A key function of backchannels is the expression of agreement or disagreement towards the current speaker. It is crucial for artificial mediators to have access to this information to understand the group structure and to intervene to avoid potential escalations. In this sub-challenge, participants will address the task of automatically estimating the amount of agreement expressed in a backchannel. In line with the backchannel detection sub-challenge, a 10-second audiovisual context window containing views on all interactants will be provided.
Eye Contact Detection (MultiMediate’21 sub-challenge)
We define eye contact as a discrete indication of whether a participant is looking at another participant’s face, and if so, who this other participant is. Video and audio recordings over a 10 second context window will be provided as input to provide temporal context for the classification decision. Eye contact has to be detected for the last frame of the 10-second context window. In the next speaker prediction sub-challenge, participants need to predict the speaking status of each participant at one second after the end of the context window.
Next Speaker Prediction (MultiMediate’21 sub-challenge)
In the next speaker prediction sub-challenge, approaches need to predict which members of the group will be speaking at a future point in time. Similar to the eye contact detection sub-challenge, video and audio recordings over a 10 second context window will be provided as input. Based on this information, approaches need to predict the speaking status of each participant at one second after the end of the context window.
Evaluation of Participants’ Approaches
Training and validation data for each sub-challenge can be downloaded at multimediate-challenge.org/Dataset/. The evaluation of these approaches will then be performed remotely on our side with the unpublished test portion of the dataset. We will provide baseline implementations along with pre-computed features to minimise the overhead for participants. The test set will be released two weeks before the challenge deadline. Participants will in turn submit their predictions via email to Michael Dietz ().
We will evaluate approaches with the following metrics: accuracy for backchannel detection and eye contact estimation, mean squared error for agreement estimation from backchannels, and next speaker prediction is evaluated with unweighted average recall.
Rules for participation
* The competition is team-based. A single person can only be part of a single team.
* Each team will have 5 evaluation runs on the test set (per sub-challenge).
* Additional datasets can be used, but they need to be publicly available.
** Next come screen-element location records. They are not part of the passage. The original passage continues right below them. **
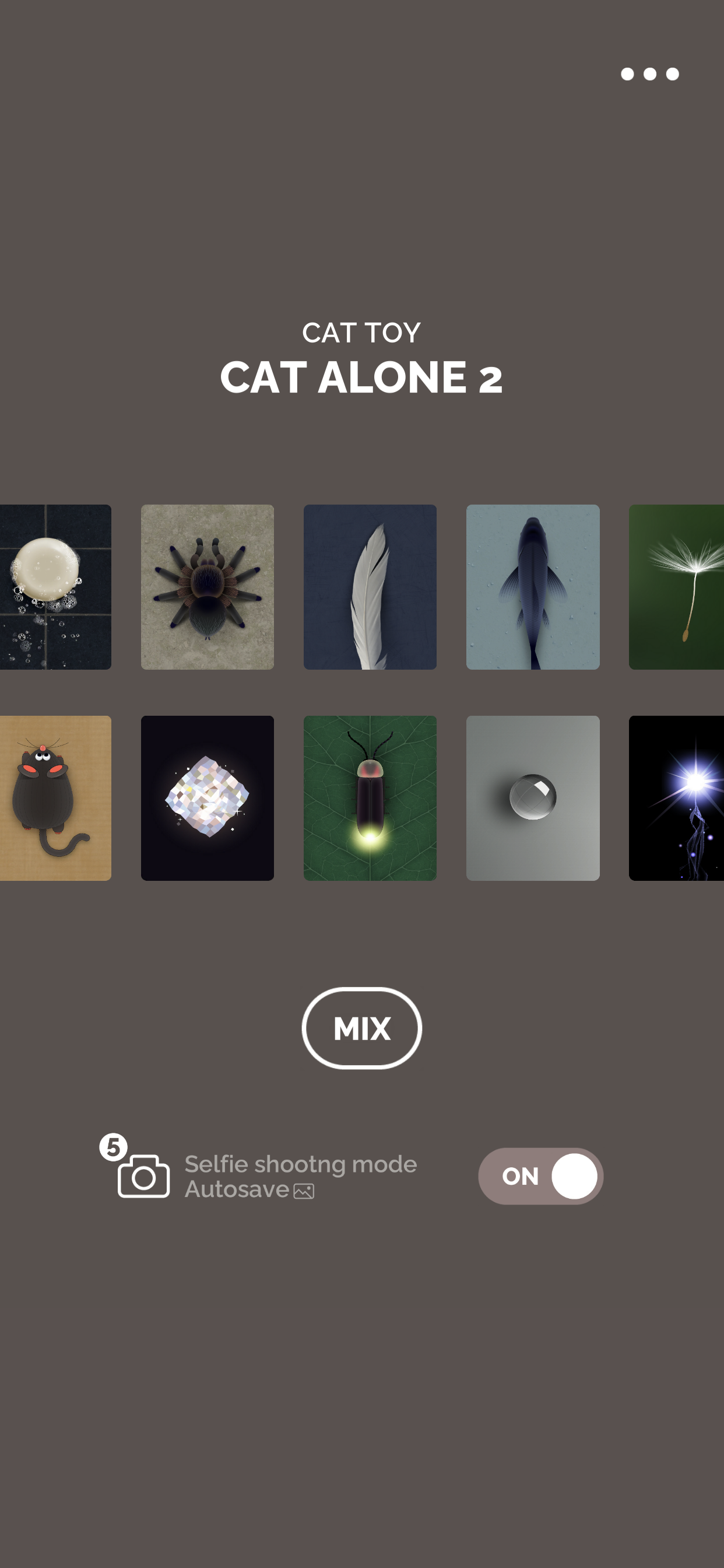Open the three-dot overflow menu
This screenshot has height=1568, width=724.
[649, 74]
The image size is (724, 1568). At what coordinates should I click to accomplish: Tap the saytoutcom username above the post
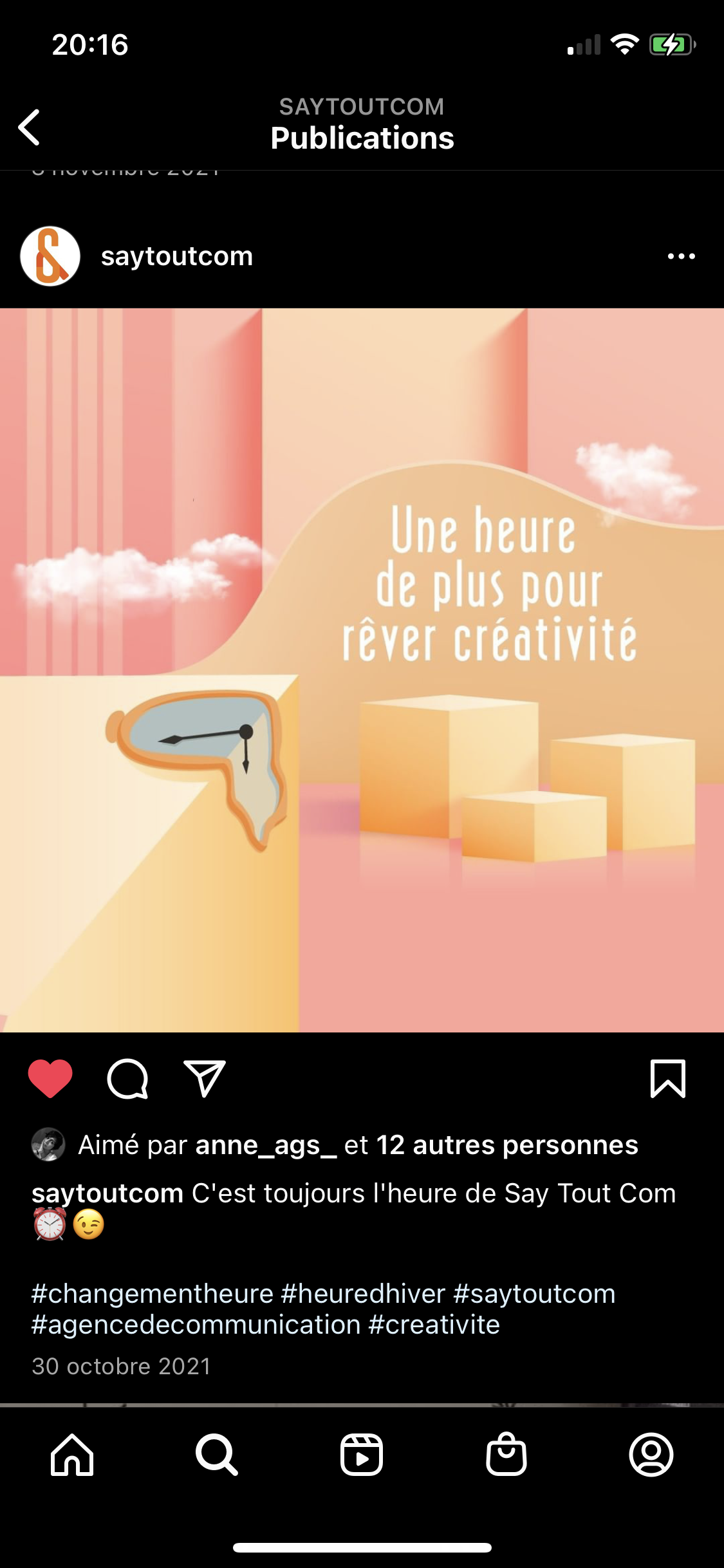[177, 256]
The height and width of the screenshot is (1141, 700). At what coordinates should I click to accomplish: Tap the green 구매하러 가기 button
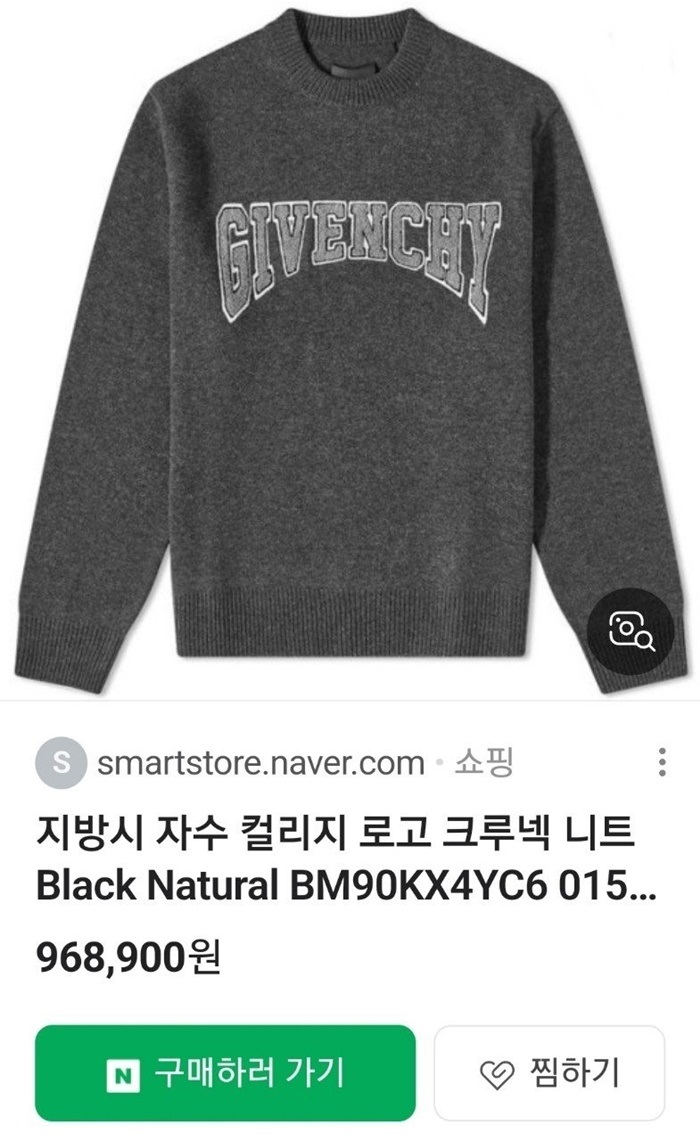(x=225, y=1075)

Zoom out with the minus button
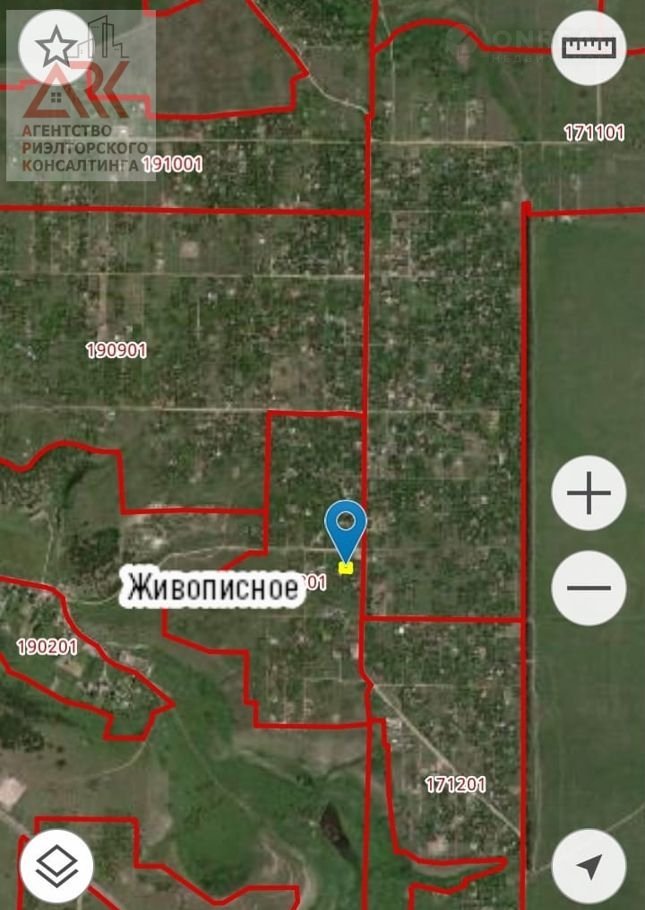coord(589,588)
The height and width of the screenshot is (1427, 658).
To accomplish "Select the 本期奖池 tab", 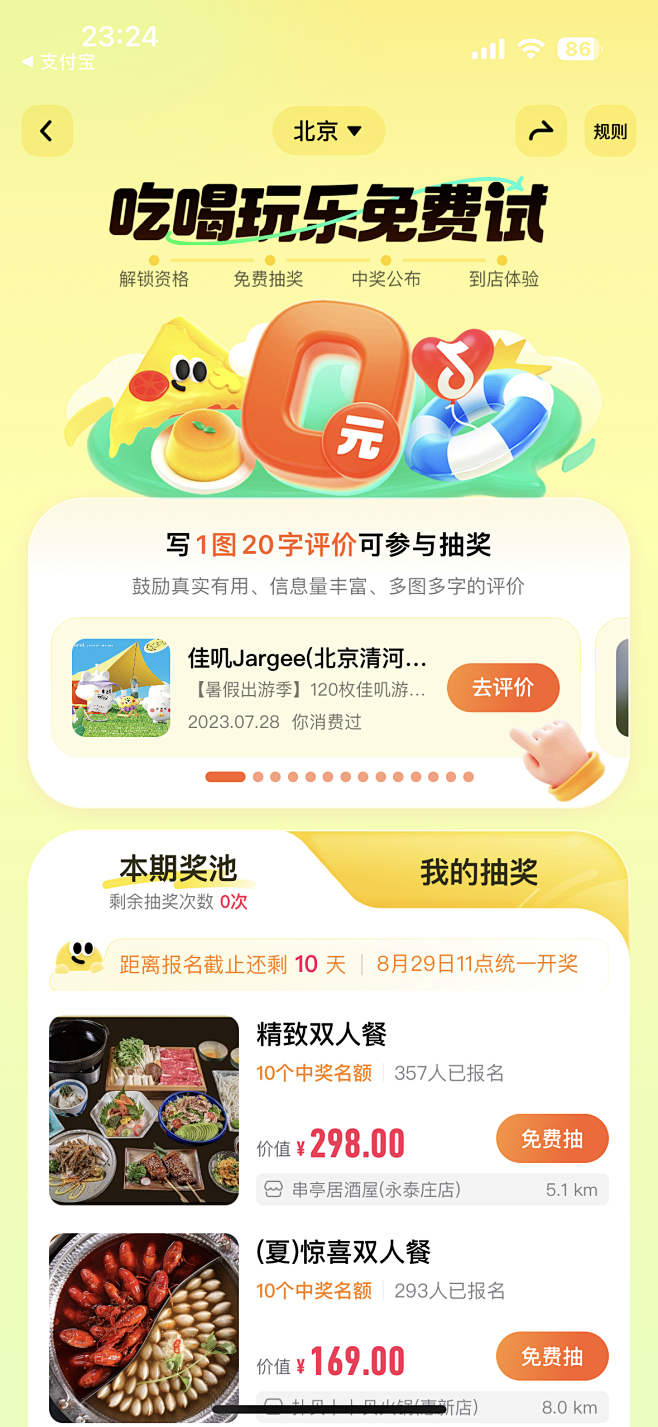I will [178, 868].
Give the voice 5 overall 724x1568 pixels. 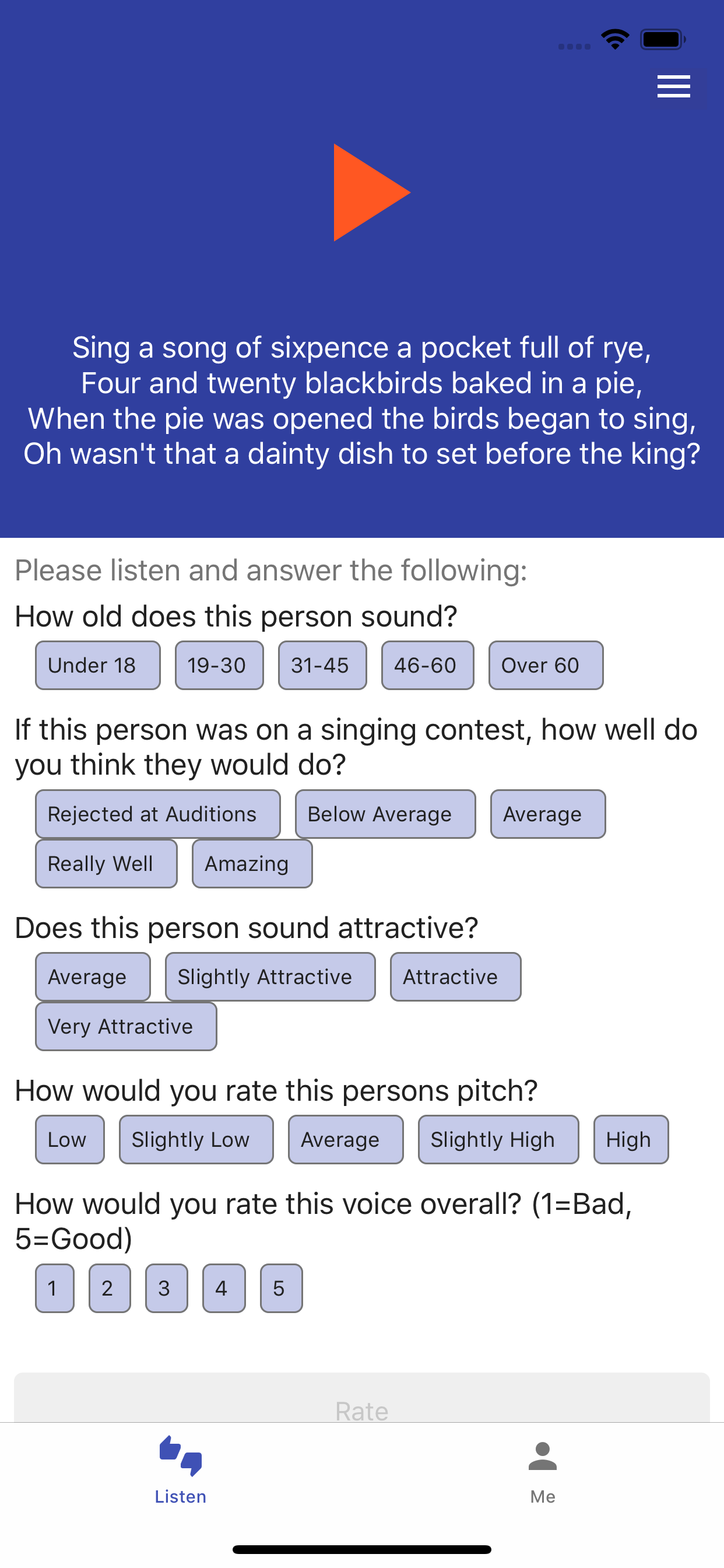tap(281, 1288)
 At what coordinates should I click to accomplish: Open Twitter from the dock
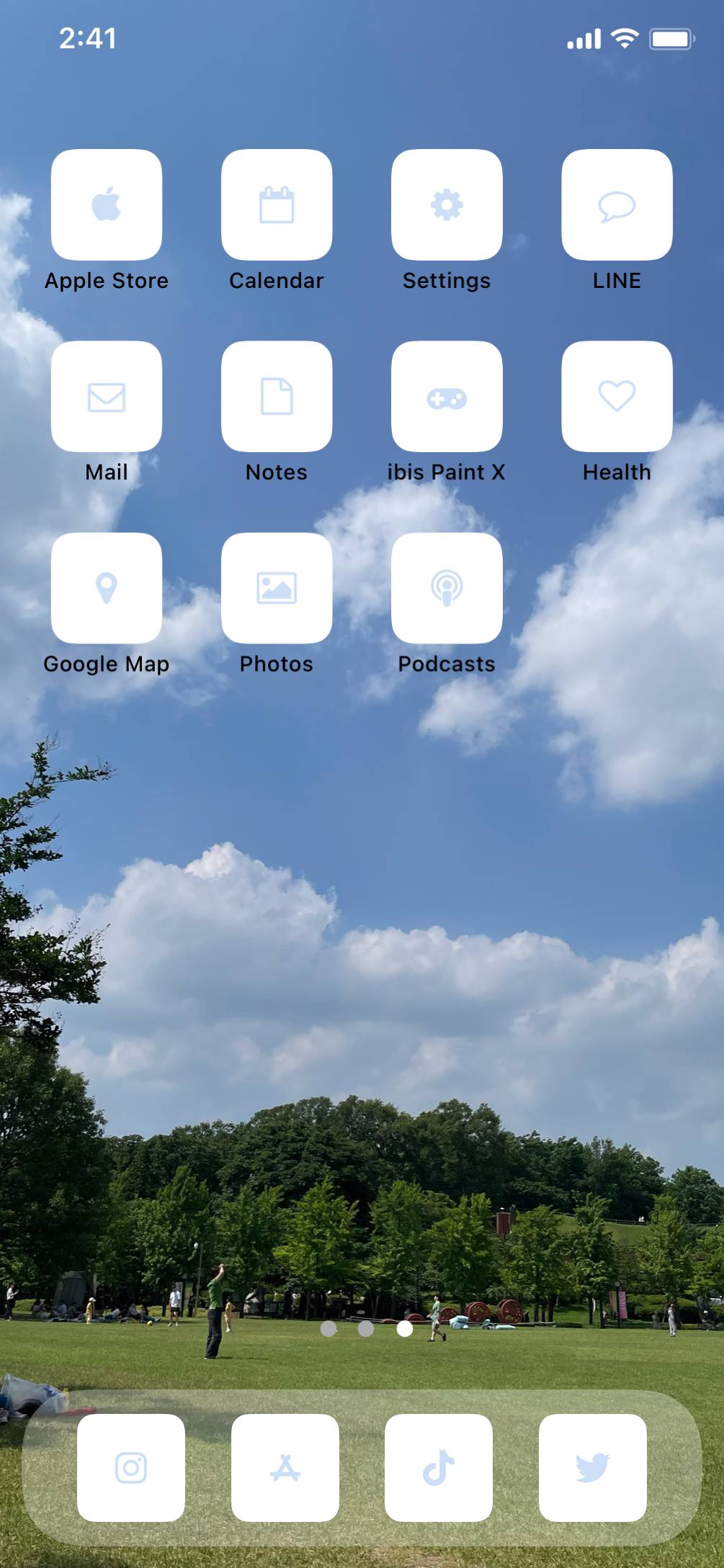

* The Organisers will not participate in the challenge.
* For awarding certificates for 1st, 2nd and 3rd place in each subchallenge we will only consider approaches that are described in accepted papers that were submitted to the ACM MM Grand Challenge track.
* The evaluation servers will be open until the paper submission deadline (18 June 2022).
* The test set (without labels) will be provided to participants 2 weeks before the challenge deadline. It is not allowed to manually annotate the test set.